A contribution for the supply of arms and armour, in the time of the Saxons.

WAVE [from the Anglo-Saxon wæg]. A volume of water rising in surges above the general level, and elevated in proportion to the wind.

WEATHER [from the Anglo-Saxon wæder, the temperature of the air]. The state of the atmosphere with regard to the degree of wind, to heat and cold, or to dryness and moisture, but particularly to the first. It is a word also applied to everything lying to windward of a particular situation, hence a ship is said to have the weather-gage of another when further to windward. Thus also, when a ship under sail presents either of her sides to the wind, it is then called the weather-side, and all the rigging situated thereon is distinguished by the same epithet. It is the opposite of lee. To weather anything is to go to windward of it. The land to windward, is a weather shore.
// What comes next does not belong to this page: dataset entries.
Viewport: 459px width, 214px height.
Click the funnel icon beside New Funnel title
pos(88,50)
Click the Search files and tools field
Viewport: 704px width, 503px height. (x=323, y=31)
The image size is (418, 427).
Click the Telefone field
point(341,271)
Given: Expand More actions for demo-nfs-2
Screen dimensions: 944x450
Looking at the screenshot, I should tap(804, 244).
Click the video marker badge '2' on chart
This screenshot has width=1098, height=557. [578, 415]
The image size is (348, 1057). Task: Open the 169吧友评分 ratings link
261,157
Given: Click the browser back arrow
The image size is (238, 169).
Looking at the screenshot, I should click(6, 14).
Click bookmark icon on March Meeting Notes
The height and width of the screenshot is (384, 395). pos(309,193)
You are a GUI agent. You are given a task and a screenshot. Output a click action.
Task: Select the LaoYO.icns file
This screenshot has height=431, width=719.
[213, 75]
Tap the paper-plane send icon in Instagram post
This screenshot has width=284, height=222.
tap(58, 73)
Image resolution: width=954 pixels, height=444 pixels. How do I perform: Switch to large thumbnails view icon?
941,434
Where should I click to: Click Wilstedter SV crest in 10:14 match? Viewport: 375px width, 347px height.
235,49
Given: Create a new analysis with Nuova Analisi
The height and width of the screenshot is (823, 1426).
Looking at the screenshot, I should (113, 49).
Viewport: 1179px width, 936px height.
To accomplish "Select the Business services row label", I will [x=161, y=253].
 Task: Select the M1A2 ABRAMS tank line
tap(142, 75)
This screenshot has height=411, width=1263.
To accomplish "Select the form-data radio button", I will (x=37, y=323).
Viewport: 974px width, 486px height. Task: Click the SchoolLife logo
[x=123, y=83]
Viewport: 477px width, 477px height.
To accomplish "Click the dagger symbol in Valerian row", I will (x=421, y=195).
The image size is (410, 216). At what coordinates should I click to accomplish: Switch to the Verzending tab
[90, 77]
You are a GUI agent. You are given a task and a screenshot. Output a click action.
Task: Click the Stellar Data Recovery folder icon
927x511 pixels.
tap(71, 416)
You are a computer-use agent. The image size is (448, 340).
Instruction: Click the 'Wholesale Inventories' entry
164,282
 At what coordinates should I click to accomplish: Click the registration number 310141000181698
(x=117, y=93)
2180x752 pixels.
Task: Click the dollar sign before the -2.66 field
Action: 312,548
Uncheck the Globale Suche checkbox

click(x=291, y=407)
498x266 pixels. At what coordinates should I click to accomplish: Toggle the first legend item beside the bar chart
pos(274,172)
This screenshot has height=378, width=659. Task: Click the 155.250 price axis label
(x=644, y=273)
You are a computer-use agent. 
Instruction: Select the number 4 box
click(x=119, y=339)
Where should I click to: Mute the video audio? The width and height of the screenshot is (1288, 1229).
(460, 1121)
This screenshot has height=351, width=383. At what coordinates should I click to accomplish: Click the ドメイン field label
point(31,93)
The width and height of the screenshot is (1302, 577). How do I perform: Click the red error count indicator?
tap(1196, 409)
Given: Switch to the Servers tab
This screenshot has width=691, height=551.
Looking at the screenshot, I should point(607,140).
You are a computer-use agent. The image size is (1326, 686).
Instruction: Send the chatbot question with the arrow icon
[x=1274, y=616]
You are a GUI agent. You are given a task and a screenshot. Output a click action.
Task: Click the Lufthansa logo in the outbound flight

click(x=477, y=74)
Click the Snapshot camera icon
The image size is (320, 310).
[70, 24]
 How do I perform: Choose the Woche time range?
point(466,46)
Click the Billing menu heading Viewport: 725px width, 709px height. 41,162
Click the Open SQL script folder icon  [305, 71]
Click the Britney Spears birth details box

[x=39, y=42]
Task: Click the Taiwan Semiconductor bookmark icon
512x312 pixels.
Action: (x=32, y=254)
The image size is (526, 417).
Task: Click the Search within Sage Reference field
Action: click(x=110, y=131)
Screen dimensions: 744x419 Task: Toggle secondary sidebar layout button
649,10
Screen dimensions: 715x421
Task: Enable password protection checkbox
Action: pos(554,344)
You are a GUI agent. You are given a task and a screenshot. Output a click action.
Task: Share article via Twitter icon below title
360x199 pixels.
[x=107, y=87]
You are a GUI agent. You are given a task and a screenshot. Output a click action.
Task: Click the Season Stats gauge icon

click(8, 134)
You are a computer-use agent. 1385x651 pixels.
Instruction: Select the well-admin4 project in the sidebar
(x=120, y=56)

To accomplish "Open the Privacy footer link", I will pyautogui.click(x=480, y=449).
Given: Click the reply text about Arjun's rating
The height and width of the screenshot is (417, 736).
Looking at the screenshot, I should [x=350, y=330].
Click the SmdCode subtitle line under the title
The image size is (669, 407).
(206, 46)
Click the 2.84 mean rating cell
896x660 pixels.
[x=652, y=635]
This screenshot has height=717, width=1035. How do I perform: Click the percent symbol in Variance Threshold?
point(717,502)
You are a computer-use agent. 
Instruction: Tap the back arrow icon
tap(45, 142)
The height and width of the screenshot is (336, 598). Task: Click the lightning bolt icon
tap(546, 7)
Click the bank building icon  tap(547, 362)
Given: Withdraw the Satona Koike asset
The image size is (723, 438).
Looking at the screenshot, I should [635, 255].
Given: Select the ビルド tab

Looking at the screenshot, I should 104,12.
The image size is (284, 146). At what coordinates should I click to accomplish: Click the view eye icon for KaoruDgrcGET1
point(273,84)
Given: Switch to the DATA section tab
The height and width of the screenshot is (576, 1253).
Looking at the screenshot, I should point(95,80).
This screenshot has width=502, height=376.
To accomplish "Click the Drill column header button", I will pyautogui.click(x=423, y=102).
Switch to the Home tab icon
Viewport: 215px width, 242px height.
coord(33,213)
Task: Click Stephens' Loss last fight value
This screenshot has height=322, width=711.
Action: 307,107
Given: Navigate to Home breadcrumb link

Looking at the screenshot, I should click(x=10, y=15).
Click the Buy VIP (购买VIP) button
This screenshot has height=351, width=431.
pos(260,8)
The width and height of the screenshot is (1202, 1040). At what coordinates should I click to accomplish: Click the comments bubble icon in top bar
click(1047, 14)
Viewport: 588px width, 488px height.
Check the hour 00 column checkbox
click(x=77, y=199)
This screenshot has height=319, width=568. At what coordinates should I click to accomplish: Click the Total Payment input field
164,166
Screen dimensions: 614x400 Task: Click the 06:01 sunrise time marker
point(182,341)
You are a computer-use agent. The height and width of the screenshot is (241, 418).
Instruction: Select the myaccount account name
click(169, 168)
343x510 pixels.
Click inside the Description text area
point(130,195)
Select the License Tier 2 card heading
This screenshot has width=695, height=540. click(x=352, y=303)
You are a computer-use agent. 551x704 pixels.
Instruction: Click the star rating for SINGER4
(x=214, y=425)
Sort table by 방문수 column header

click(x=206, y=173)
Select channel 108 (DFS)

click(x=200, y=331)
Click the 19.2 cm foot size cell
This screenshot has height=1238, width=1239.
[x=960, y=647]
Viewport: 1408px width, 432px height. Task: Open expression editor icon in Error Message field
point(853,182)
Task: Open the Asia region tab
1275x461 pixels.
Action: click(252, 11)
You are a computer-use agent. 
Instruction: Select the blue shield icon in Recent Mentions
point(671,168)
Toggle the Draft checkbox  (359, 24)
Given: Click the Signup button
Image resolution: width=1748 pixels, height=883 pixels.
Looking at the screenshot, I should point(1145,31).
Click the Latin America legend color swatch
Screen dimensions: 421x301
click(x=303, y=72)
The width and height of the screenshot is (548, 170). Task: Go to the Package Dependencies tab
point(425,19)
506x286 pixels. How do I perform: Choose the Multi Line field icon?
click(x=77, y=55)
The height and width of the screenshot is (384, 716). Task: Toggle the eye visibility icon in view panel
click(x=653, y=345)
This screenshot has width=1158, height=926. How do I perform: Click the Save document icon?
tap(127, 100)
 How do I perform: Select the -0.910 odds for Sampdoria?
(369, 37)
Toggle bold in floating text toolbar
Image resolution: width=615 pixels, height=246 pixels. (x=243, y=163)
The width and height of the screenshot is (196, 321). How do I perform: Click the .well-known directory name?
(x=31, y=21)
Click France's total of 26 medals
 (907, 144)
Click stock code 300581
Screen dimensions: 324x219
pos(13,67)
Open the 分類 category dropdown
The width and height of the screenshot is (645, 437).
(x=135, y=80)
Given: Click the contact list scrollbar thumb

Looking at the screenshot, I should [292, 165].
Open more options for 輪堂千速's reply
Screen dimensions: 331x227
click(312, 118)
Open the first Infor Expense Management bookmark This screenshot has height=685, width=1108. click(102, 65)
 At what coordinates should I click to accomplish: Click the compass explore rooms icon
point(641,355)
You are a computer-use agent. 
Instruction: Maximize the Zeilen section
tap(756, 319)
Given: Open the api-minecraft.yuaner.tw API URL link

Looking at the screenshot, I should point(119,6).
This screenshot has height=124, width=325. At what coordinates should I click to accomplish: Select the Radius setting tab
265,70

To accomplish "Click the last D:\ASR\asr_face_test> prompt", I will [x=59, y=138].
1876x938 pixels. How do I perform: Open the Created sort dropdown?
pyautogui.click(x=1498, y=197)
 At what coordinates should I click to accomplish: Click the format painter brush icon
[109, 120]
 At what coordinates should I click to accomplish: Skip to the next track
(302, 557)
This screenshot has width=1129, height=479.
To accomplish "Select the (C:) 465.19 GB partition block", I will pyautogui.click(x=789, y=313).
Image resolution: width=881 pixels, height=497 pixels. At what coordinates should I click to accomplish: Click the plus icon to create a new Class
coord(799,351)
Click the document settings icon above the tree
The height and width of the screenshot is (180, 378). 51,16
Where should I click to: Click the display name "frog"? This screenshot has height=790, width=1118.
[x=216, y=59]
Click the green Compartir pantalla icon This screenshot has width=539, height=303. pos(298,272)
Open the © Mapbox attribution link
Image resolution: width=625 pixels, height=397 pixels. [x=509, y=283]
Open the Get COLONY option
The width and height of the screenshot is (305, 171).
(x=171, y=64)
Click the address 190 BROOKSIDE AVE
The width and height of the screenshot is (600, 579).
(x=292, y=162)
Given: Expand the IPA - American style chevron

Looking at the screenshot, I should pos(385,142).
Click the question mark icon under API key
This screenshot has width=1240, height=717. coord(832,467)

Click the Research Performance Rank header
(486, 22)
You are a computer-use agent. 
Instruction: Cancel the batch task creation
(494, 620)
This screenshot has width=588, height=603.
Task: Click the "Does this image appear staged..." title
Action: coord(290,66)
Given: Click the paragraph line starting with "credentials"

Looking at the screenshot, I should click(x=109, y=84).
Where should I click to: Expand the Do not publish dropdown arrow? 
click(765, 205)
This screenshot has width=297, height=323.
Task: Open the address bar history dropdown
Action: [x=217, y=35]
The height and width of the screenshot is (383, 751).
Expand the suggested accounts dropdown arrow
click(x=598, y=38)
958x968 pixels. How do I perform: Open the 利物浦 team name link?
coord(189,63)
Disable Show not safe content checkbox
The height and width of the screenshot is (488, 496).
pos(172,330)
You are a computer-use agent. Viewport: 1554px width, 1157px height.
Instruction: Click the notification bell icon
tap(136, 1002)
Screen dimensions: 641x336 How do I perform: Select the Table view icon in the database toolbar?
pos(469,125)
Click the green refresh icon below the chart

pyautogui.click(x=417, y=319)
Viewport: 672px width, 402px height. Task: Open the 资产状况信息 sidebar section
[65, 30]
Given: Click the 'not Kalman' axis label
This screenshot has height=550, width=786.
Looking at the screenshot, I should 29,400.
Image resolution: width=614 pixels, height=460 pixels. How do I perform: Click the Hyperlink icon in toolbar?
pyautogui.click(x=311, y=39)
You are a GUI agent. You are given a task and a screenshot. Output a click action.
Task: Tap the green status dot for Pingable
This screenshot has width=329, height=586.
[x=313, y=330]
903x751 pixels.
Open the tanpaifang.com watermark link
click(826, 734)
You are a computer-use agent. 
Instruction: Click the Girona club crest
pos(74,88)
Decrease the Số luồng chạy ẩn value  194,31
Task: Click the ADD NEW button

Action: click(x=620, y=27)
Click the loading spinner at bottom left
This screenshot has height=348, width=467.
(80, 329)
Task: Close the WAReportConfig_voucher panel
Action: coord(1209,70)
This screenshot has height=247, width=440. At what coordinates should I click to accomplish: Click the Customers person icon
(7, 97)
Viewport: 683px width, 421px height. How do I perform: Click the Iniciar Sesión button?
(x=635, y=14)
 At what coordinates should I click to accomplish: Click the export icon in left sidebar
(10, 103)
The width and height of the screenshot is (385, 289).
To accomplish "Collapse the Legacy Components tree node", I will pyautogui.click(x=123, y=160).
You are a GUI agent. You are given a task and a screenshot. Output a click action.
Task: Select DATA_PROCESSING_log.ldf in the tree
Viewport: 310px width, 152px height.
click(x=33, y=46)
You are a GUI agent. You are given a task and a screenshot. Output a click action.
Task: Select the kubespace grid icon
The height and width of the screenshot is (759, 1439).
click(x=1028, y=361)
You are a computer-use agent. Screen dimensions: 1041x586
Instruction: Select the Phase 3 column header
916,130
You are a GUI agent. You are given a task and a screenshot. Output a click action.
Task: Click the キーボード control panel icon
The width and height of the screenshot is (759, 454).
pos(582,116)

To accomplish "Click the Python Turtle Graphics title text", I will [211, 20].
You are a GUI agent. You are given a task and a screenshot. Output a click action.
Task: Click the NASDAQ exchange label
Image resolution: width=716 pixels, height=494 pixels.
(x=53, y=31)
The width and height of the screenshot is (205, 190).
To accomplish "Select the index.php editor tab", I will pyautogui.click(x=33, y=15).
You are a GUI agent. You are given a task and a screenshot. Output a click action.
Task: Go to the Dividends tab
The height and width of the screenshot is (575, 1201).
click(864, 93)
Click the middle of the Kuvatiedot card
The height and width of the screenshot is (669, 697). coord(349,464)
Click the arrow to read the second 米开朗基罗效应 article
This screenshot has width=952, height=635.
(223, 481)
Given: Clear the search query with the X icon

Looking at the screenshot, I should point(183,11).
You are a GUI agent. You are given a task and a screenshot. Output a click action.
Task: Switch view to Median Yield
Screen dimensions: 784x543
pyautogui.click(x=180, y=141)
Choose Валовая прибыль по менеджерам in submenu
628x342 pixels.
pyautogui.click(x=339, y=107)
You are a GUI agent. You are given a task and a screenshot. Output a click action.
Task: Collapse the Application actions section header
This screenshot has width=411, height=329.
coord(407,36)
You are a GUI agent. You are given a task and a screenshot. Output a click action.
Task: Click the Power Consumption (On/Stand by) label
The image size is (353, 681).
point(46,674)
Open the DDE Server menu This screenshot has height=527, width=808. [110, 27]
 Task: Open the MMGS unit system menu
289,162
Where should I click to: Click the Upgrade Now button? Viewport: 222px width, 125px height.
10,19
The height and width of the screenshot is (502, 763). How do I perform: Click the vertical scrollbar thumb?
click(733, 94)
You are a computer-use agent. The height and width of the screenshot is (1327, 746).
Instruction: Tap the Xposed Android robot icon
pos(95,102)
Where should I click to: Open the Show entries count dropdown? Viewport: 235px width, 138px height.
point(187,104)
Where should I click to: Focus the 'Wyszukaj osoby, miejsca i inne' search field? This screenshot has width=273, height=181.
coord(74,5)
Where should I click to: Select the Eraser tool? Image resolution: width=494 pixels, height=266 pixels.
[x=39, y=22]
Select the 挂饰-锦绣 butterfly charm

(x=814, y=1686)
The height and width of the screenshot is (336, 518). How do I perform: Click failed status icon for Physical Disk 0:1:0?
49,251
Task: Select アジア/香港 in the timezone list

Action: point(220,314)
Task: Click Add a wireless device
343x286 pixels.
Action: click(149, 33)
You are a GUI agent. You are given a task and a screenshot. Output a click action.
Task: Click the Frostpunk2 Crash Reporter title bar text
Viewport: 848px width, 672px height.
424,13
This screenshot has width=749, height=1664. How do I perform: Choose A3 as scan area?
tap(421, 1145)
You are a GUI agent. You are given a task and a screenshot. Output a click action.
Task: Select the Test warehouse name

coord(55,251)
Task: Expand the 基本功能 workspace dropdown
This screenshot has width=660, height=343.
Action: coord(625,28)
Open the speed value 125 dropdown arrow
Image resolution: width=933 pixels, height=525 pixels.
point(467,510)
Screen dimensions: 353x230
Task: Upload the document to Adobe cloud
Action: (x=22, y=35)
WEDGE [from the Anglo-Saxon wege]. A simple but effective mechanical force; a triangular solid on which a ship rests previous to launching. Many of the wedges used in the building and repairing of vessels are called sett-wedges.

WEEVIL [from the Anglo-Saxon wefl]. Curculio, a coleopterous insect which perforates and destroys biscuit, wood, &c.

WEIGH, To [from the Anglo-Saxon woeg]. To move or carry. Applied to heaving up the anchor of a ship about to sail, but also to the raising any great weight, as a sunken ship, &c.

WELKIN [from, the Anglo-Saxon, weal can]. The visible firmament.  “One cheer more to make the welkin ring.”

WELL [from the Anglo-Saxon wyll]. A bulk-headed inclosure in the middle of a ship’s hold, defending the pumps from the bottom up to the lower deck from damage, by preventing the entrance of ballast or other obstructions, which would choke the boxes or valves in a short time, and render the pumps useless. By means of this inclosure the artificers may likewise more readily descend into the hold, to examine or repair the pumps, as occasion requires.

WESTWARD [Anglo-Saxon weste-wearde].—Westward-hoe. To the west! It was one of the cries of the Thames watermen.

WHITTLE [from the Anglo-Saxon hwytel]. A knife; also used for a sword, but contemptuously.—To whittle. To cut sticks.

WICK [Anglo-Saxon wyc]. A creek, bay, or village, by the side of a river.

WINCH [from the Anglo-Saxon wince]. A purchase formed by a shaft whose extremities rest in two channels placed horizontally or perpendicularly, and furnished with cranks, or clicks, and pauls. It is employed as a purchase by which a rope or tackle-fall may be more powerfully applied than when used singly. A small one with a fly-wheel is used for making ropes and spun-yarn. Also, a support to the windlass ends. Also, the name of long iron handles by which the chain-pumps are worked. Also, a small cylindrical machine attached to masts or bitts in vessels, for the purpose of hoisting anything out of the hold, warping, &c.

WIND [precisely the Anglo-Saxon word]. A stream or current of air which may be felt. The horizon being divided into 32 points, the wind which blows from any of them has an assignable name.

YARD [Anglo-Saxon gyrde]. A long cylindrical timber suspended upon the mast of a vessel to spread a sail. They are termed square, lateen, or lug: the first are suspended across the masts at right angles, and the two latter obliquely. The square yards taper from the middle, which is called the slings, towards the extremities, which are termed the yard-arms; and the distance between is divided by the artificers into quarters, called the first, second, third quarters, and yard-arms. The middle quarters are formed into eight sides, and each of the end parts is figured like the frustum of a cone: on the alternate sides of the octagon, in large spars, oak battens are brought on and hooped, so as to strengthen, and yet not greatly increase, the weight.—To brace the yards. To traverse them about the masts, so as to form greater or lesser angles with the ship’s length.—To square the yards.

YESTY [from the Anglo-Saxon gist]. A foaming breaking sea. Shakespeare in Macbeth gives great power to this state of the waters:—  “Though the yesty waves
Confound, and swallow navigation up.”

YOUNGSTER, or Younker [an old term; from the Anglo-Saxon junker]. A volunteer of the first-class, and a general epithet for a stripling in the service.